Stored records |
━━━━━━━━━━━━━━━━━━━━

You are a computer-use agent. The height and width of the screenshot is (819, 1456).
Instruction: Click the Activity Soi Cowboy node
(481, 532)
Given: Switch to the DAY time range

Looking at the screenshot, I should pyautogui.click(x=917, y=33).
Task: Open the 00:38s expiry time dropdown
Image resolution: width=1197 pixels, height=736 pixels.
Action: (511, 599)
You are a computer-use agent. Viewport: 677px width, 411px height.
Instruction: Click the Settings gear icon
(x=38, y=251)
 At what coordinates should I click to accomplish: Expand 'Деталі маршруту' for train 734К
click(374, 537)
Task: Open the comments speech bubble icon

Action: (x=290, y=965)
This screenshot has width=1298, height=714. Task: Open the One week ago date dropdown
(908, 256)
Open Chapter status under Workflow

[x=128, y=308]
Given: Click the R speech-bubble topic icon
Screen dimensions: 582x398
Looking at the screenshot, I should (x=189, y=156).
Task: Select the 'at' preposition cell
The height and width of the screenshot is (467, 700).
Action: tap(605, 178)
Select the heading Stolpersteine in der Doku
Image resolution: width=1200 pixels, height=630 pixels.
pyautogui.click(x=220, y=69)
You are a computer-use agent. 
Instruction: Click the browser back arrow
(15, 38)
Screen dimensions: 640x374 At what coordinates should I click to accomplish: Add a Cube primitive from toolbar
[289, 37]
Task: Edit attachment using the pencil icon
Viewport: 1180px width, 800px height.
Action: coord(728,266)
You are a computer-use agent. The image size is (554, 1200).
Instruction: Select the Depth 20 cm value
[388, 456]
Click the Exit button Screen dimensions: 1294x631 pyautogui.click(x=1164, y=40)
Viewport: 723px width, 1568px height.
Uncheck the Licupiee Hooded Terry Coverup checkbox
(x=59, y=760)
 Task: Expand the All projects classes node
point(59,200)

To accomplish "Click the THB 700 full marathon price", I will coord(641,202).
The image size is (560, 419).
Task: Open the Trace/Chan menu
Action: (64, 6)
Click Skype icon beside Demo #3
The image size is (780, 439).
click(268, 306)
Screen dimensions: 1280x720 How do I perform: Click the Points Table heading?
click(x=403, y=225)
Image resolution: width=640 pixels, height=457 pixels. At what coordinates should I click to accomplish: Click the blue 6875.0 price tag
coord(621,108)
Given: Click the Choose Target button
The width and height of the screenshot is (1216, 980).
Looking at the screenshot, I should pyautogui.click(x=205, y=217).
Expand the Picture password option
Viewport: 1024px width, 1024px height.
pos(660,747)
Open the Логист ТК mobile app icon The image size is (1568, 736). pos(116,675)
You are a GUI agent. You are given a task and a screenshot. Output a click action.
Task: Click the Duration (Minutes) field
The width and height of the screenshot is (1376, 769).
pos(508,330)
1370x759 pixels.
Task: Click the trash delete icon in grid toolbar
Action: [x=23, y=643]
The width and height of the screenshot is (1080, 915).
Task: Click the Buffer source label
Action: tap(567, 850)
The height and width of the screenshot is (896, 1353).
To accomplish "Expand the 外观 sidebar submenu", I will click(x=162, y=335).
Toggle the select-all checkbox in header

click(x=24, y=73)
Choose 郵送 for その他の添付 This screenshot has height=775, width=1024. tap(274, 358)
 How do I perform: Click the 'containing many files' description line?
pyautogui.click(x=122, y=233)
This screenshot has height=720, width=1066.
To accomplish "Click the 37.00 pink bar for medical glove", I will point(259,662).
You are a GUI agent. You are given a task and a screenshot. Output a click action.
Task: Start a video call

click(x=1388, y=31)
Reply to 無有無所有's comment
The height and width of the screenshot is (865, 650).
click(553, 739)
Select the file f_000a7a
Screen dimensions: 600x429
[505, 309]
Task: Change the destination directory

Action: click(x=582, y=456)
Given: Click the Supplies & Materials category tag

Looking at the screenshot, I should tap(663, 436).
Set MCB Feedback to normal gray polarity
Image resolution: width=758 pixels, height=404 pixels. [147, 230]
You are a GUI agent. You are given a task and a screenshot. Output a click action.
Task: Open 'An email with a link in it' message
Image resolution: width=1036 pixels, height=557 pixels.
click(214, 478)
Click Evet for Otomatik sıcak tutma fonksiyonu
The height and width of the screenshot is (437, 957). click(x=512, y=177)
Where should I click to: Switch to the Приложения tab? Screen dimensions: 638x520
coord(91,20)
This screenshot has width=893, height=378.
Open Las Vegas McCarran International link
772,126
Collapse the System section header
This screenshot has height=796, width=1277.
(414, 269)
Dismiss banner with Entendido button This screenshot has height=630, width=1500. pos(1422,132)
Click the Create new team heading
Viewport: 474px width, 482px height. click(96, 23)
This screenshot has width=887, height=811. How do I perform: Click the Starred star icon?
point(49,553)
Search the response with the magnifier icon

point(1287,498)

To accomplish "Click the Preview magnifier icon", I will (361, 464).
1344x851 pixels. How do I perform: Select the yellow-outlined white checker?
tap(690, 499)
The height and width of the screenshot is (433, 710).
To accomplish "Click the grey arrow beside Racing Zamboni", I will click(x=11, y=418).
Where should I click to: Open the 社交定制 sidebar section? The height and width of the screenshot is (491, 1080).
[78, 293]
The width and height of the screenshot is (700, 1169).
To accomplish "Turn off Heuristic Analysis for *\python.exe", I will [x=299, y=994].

━━━━━━━━━━━━━━━━━━━━

Each entry above needs to be returned exactly as written.

EXERCISE RESULT |
You are a computer-use agent. The height and width of the screenshot is (819, 1456).
Instruction: Click the Activity Soi Cowboy node
(481, 532)
Given: Switch to the DAY time range

Looking at the screenshot, I should pyautogui.click(x=917, y=33).
Task: Open the 00:38s expiry time dropdown
Image resolution: width=1197 pixels, height=736 pixels.
Action: (511, 599)
You are a computer-use agent. Viewport: 677px width, 411px height.
Instruction: Click the Settings gear icon
(x=38, y=251)
 At what coordinates should I click to accomplish: Expand 'Деталі маршруту' for train 734К
click(374, 537)
Task: Open the comments speech bubble icon

Action: (x=290, y=965)
This screenshot has width=1298, height=714. Task: Open the One week ago date dropdown
(908, 256)
Open Chapter status under Workflow

[x=128, y=308]
Given: Click the R speech-bubble topic icon
Screen dimensions: 582x398
Looking at the screenshot, I should (x=189, y=156).
Task: Select the 'at' preposition cell
The height and width of the screenshot is (467, 700).
Action: tap(605, 178)
Select the heading Stolpersteine in der Doku
Image resolution: width=1200 pixels, height=630 pixels.
pyautogui.click(x=220, y=69)
You are a computer-use agent. 
Instruction: Click the browser back arrow
(15, 38)
Screen dimensions: 640x374 At what coordinates should I click to accomplish: Add a Cube primitive from toolbar
[289, 37]
Task: Edit attachment using the pencil icon
Viewport: 1180px width, 800px height.
Action: coord(728,266)
You are a computer-use agent. The image size is (554, 1200).
Instruction: Select the Depth 20 cm value
[388, 456]
Click the Exit button Screen dimensions: 1294x631 pyautogui.click(x=1164, y=40)
Viewport: 723px width, 1568px height.
Uncheck the Licupiee Hooded Terry Coverup checkbox
(x=59, y=760)
 Task: Expand the All projects classes node
point(59,200)

To accomplish "Click the THB 700 full marathon price", I will coord(641,202).
The image size is (560, 419).
Task: Open the Trace/Chan menu
Action: (64, 6)
Click Skype icon beside Demo #3
The image size is (780, 439).
click(268, 306)
Screen dimensions: 1280x720 How do I perform: Click the Points Table heading?
click(x=403, y=225)
Image resolution: width=640 pixels, height=457 pixels. At what coordinates should I click to accomplish: Click the blue 6875.0 price tag
coord(621,108)
Given: Click the Choose Target button
The width and height of the screenshot is (1216, 980).
Looking at the screenshot, I should pyautogui.click(x=205, y=217).
Expand the Picture password option
Viewport: 1024px width, 1024px height.
pos(660,747)
Open the Логист ТК mobile app icon The image size is (1568, 736). pos(116,675)
You are a GUI agent. You are given a task and a screenshot. Output a click action.
Task: Click the Duration (Minutes) field
The width and height of the screenshot is (1376, 769).
pos(508,330)
1370x759 pixels.
Task: Click the trash delete icon in grid toolbar
Action: [x=23, y=643]
The width and height of the screenshot is (1080, 915).
Task: Click the Buffer source label
Action: tap(567, 850)
The height and width of the screenshot is (896, 1353).
To accomplish "Expand the 外观 sidebar submenu", I will click(x=162, y=335).
Toggle the select-all checkbox in header

click(x=24, y=73)
Choose 郵送 for その他の添付 This screenshot has height=775, width=1024. tap(274, 358)
 How do I perform: Click the 'containing many files' description line?
pyautogui.click(x=122, y=233)
This screenshot has height=720, width=1066.
To accomplish "Click the 37.00 pink bar for medical glove", I will point(259,662).
You are a GUI agent. You are given a task and a screenshot. Output a click action.
Task: Start a video call

click(x=1388, y=31)
Reply to 無有無所有's comment
The height and width of the screenshot is (865, 650).
click(553, 739)
Select the file f_000a7a
Screen dimensions: 600x429
[505, 309]
Task: Change the destination directory

Action: click(x=582, y=456)
Given: Click the Supplies & Materials category tag

Looking at the screenshot, I should tap(663, 436).
Set MCB Feedback to normal gray polarity
Image resolution: width=758 pixels, height=404 pixels. [147, 230]
You are a GUI agent. You are given a task and a screenshot. Output a click action.
Task: Open 'An email with a link in it' message
Image resolution: width=1036 pixels, height=557 pixels.
click(214, 478)
Click Evet for Otomatik sıcak tutma fonksiyonu
The height and width of the screenshot is (437, 957). click(x=512, y=177)
Where should I click to: Switch to the Приложения tab? Screen dimensions: 638x520
coord(91,20)
This screenshot has width=893, height=378.
Open Las Vegas McCarran International link
772,126
Collapse the System section header
This screenshot has height=796, width=1277.
(414, 269)
Dismiss banner with Entendido button This screenshot has height=630, width=1500. pos(1422,132)
Click the Create new team heading
Viewport: 474px width, 482px height. click(96, 23)
This screenshot has width=887, height=811. How do I perform: Click the Starred star icon?
point(49,553)
Search the response with the magnifier icon

point(1287,498)

To accomplish "Click the Preview magnifier icon", I will (361, 464).
1344x851 pixels. How do I perform: Select the yellow-outlined white checker?
tap(690, 499)
The height and width of the screenshot is (433, 710).
To accomplish "Click the grey arrow beside Racing Zamboni", I will click(x=11, y=418).
Where should I click to: Open the 社交定制 sidebar section? The height and width of the screenshot is (491, 1080).
[78, 293]
The width and height of the screenshot is (700, 1169).
To accomplish "Turn off Heuristic Analysis for *\python.exe", I will [x=299, y=994].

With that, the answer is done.